大規模土砂崩れから1年 国道158号の復旧工事が本格化へ
福井県大野市の国道158号で発生した大規模な土砂崩れは、3月19日で発生から1年を迎えました。この災害により、同市上半原の斜面で幅約90メートル、高さ約100メートルにわたる崩壊が発生し、主要幹線道路が長期にわたり通行不能となる深刻な事態となりました。
迂回路開設で通行再開も、完全復旧は2031年度目標
県は昨年7月18日、通行止めとなっていた現場に迂回路を開設し、岐阜県側との通行を再開させました。しかし、断続的に土砂が動いている影響で、現在も時折通行規制が実施されており、完全な安全確保には至っていません。

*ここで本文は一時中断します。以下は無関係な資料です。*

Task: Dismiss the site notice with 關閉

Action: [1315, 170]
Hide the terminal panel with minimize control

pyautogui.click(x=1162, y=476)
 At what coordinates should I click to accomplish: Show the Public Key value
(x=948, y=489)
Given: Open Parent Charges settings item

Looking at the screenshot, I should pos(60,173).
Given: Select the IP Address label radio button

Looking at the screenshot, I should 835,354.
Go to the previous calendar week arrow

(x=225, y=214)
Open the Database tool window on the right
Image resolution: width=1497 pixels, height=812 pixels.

県は2031年度中の完全復旧を目標として、着実に復旧作業を進めています。
遠隔操作の無人重機を投入 今春からのり面工事着手
現場では昨年秋から、遠隔操作が可能な無人重機を投入し、斜面上部の不安定な土砂の除去作業を進めてきました。現在は積雪のため工事が中断していますが、今春からは本格的なのり面工事に着手する予定です。県の担当者は「一日も早い復旧に向けて、安全を最優先に工事を進めていきたい」と意気込みを語っています。
総工費約54億円 国と県が負担分担
この復旧事業の総工費は約54億円を見込んでいます。災害復旧事業として、費用の3分の2を国が、残りを福井県が負担する仕組みとなっています。大規模な土砂崩れに対応するため、最新の技術と十分な予算を投じた復旧計画が進められています。
約4か月の通行止め 観光・物流に大きな影響
土砂崩れによる通行止め期間は約4か月に及び、地域の観光や物流に大きな影響を与えました。地元の道の駅「九頭竜」の水谷晋也支配人(44)によると、「通行止め期間中の利用者は、最も少ない月で前年同月比の3割ほどにまで落ち込んだ」とのことです。幸いにも、昨夏の迂回路開通以降は売り上げが回復傾向にあると報告されています。
大野市の国道158号は、福井県と岐阜県を結ぶ重要な交通路であり、その早期復旧が地域経済の活性化にもつながると期待されています。県は今後も、安全かつ迅速な復旧作業を進め、地域住民や利用者の利便性向上に努めていく方針です。